# Selected extract
● ● ● ● ●
The “risk narrative” checklist: compliance, payers, referrals, provider dependence
Healthcare deals die on unspoken risk. Spell out payer concentration, referral reliance, and compliance posture as strengths with mitigations—not as surprises. Use the CEO risk map to identify issues buyers will weaponize in diligence. Regulators are also watching healthcare roll-ups.
Step 3 — Use a Tight NDA + Teaser Strategy to Protect Confidentiality
Your teaser should be specific enough to attract the right buyers, but blind enough to protect staff, patients, and referrals. Follow MedBridge’s confidentiality playbook to control when identity is revealed and keep rumors from eroding value.
Step 4 — Run a Timed IOI Round to Create Real Competitive Tension
Set a deadline and require a standard IOI format so bids are comparable. This is how you get “multiple offers” without broadcasting an auction—because in a typical sell-side process, initial bids are often non-binding IOIs used to narrow the buyer list before LOIs (see BDO’s overview of how IOIs and LOIs fit into the M&A timeline). Use IOI vs LOI guidance> to avoid soft commitments that waste time.
Step 5 — Convert IOIs Into Clean, Higher LOIs
Multiple offers only matter if they stay alive through diligence. After IOIs, move fast with a finalist sprint: 48-hour Q&A windows, one data room, and one bid template. Use competitive tension plus IOI vs LOI discipline to prevent “soft” bids from wasting weeks.
Ask every finalist to state price, cash-at-close, rollover %, employment terms, exclusivity length, and key assumptions—so you can compare and counter objectively, in writing.
Pick finalists by certainty, not just price
Select 2–4 buyers with proof of funds, sector fit, and a clear timeline. If a bidder stalls, diagnose it with why buyers disappear and tighten deadlines. Active healthcare PE demand supports fast, competitive cycles.
Negotiate structure, not headlines
A slightly lower price with better structure can win: less earnout risk, clearer working-capital targets, and stronger reps/indemnities. One practical way to evaluate “structure vs headline” is understanding how working-capital and purchase price adjustments can change the true economics at closing (see KPMG’s overview of locked-box vs completion accounts and purchase price adjustments).
● ● ● ● ●
# Provided records
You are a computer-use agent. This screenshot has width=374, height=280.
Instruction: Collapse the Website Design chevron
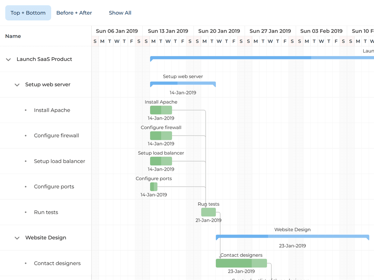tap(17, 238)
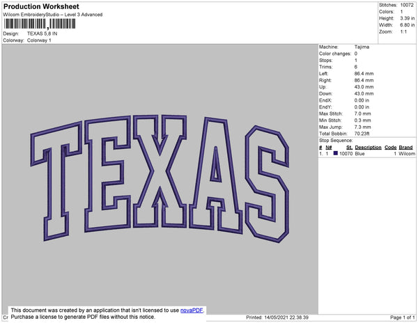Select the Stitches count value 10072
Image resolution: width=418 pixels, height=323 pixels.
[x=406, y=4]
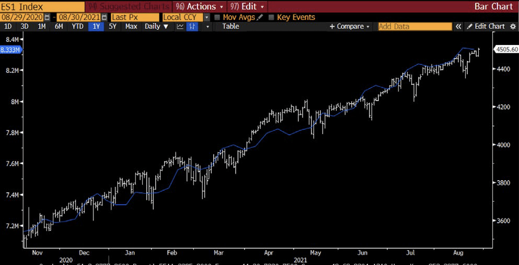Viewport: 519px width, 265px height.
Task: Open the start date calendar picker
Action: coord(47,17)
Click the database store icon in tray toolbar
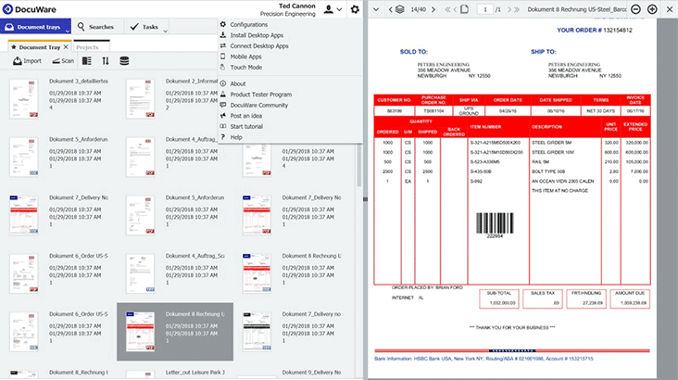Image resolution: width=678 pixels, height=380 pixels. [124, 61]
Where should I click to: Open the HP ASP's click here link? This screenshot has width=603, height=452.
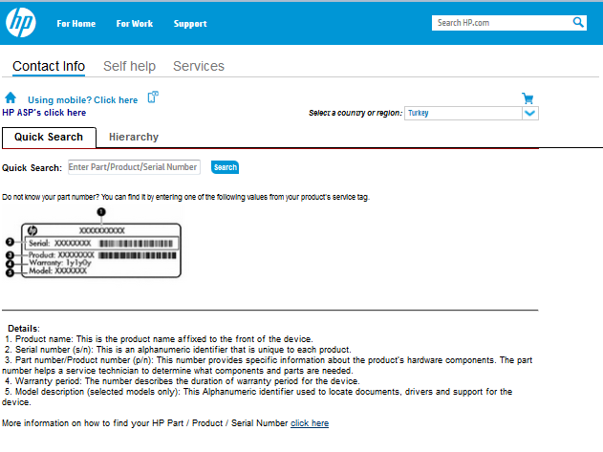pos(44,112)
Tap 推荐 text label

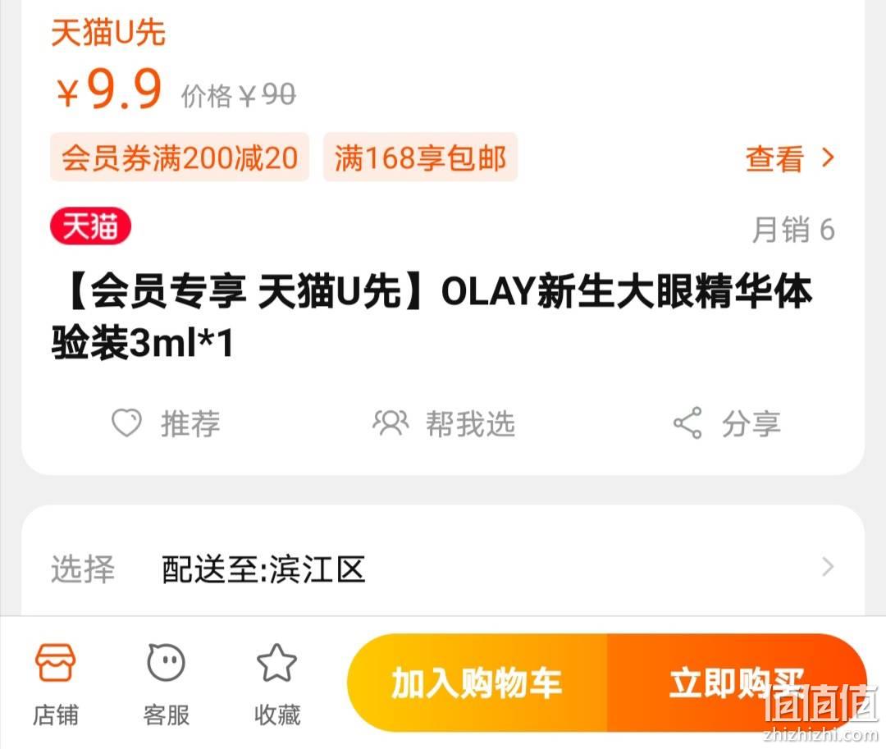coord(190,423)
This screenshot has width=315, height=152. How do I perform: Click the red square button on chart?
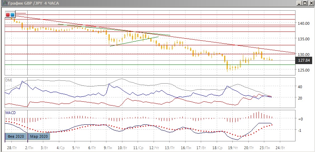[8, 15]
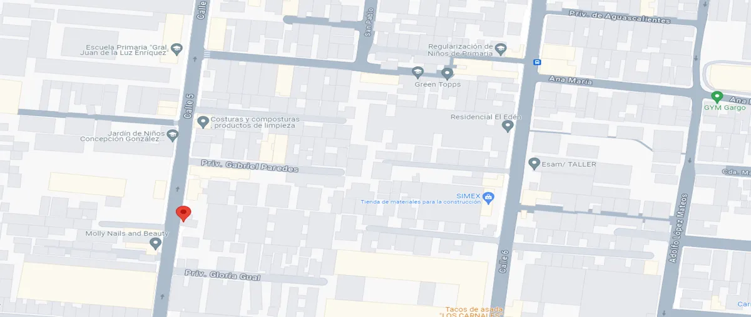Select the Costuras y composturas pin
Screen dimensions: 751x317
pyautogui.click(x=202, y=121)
● ● ● ● ●
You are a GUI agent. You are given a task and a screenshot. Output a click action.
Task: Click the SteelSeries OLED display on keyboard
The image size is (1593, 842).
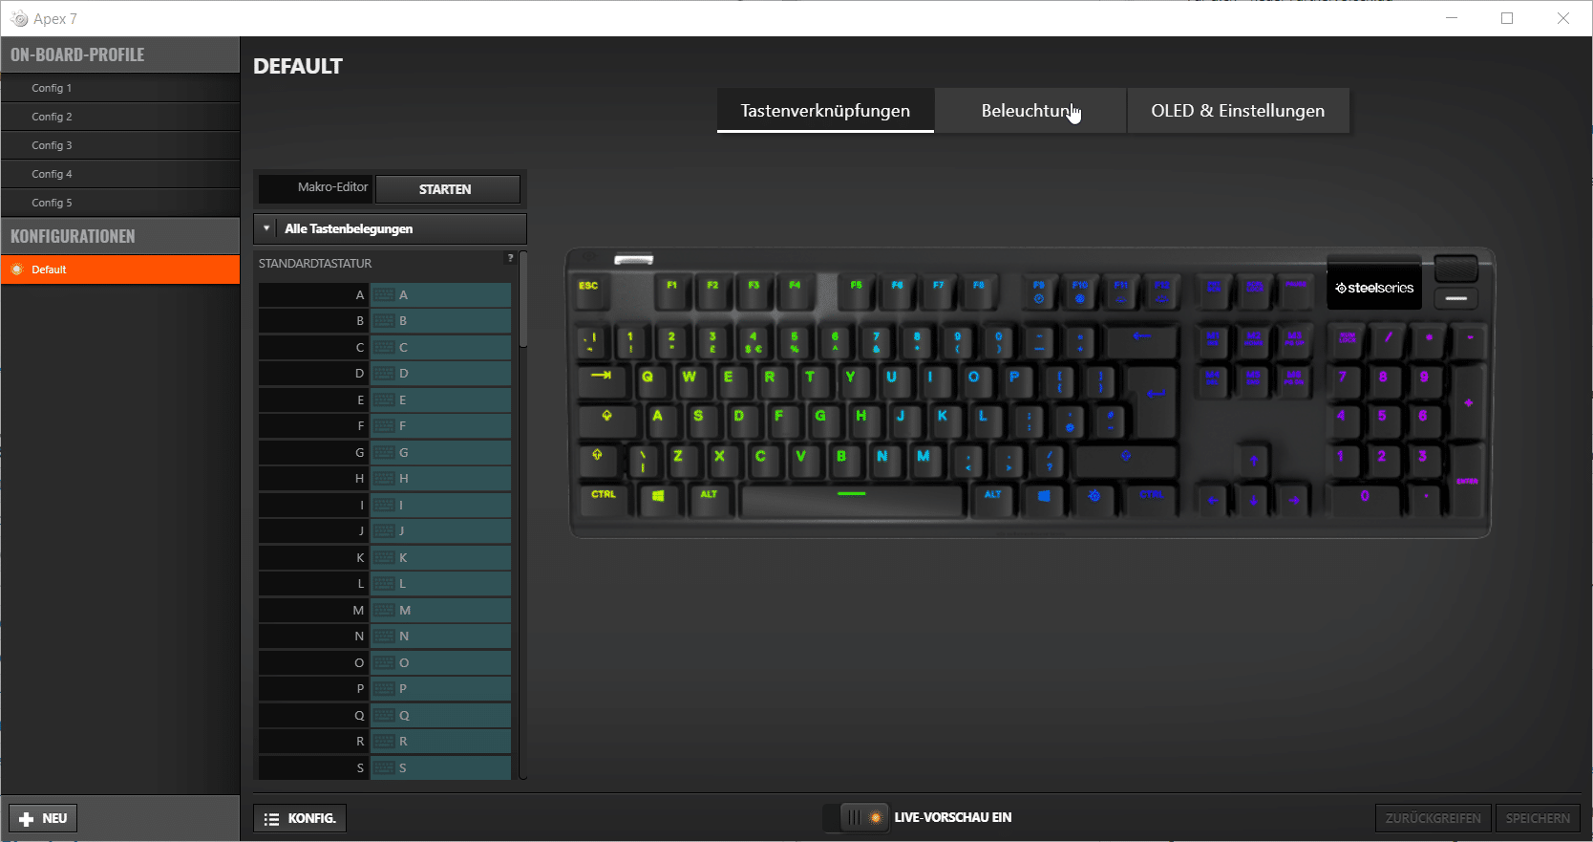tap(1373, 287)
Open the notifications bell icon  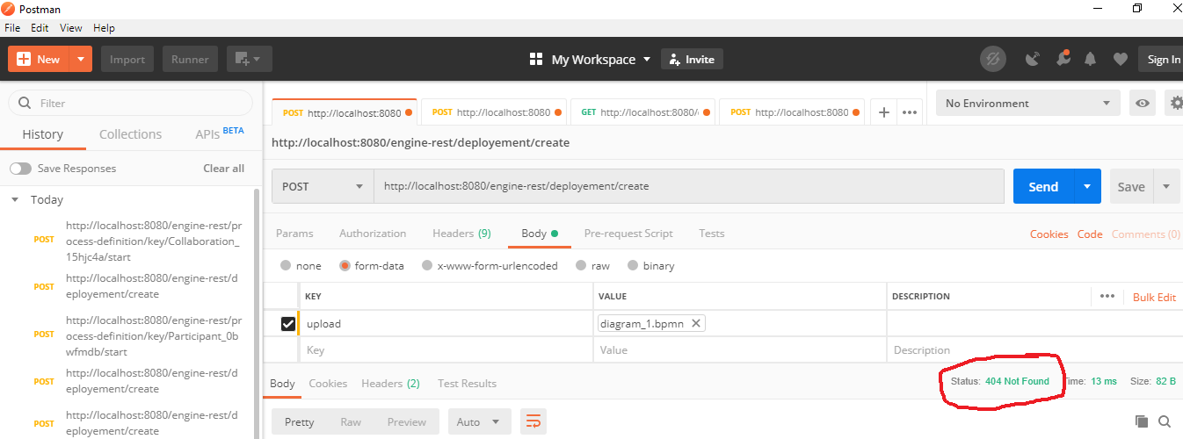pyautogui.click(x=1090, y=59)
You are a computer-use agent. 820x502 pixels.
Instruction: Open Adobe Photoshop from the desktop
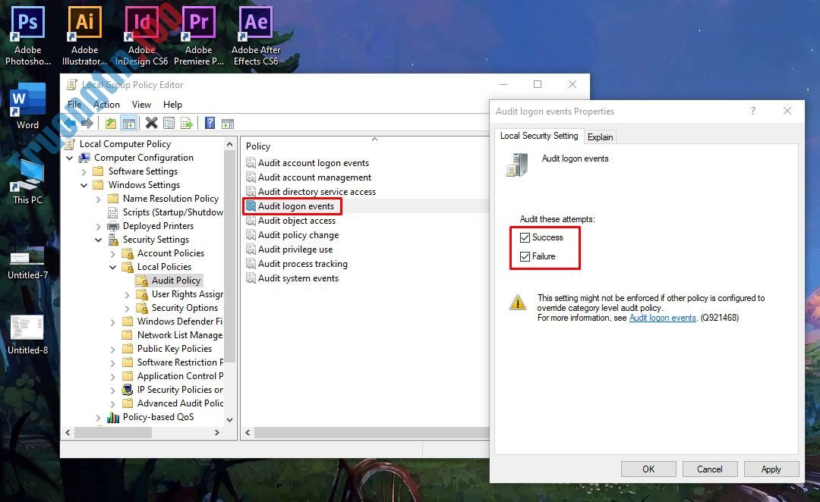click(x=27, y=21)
● ● ● ● ●
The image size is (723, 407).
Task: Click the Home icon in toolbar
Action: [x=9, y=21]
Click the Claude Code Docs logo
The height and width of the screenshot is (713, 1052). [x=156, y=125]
● ● ● ● ●
# Directions for this task
Quote word for word the part of the healthcare sale-process text starting with "Step 5 — Convert" and going on through "objectively, in writing.".

# Solution to this problem
Step 5 — Convert IOIs Into Clean, Higher LOIs
Multiple offers only matter if they stay alive through diligence. After IOIs, move fast with a finalist sprint: 48-hour Q&A windows, one data room, and one bid template. Use competitive tension plus IOI vs LOI discipline to prevent “soft” bids from wasting weeks.
Ask every finalist to state price, cash-at-close, rollover %, employment terms, exclusivity length, and key assumptions—so you can compare and counter objectively, in writing.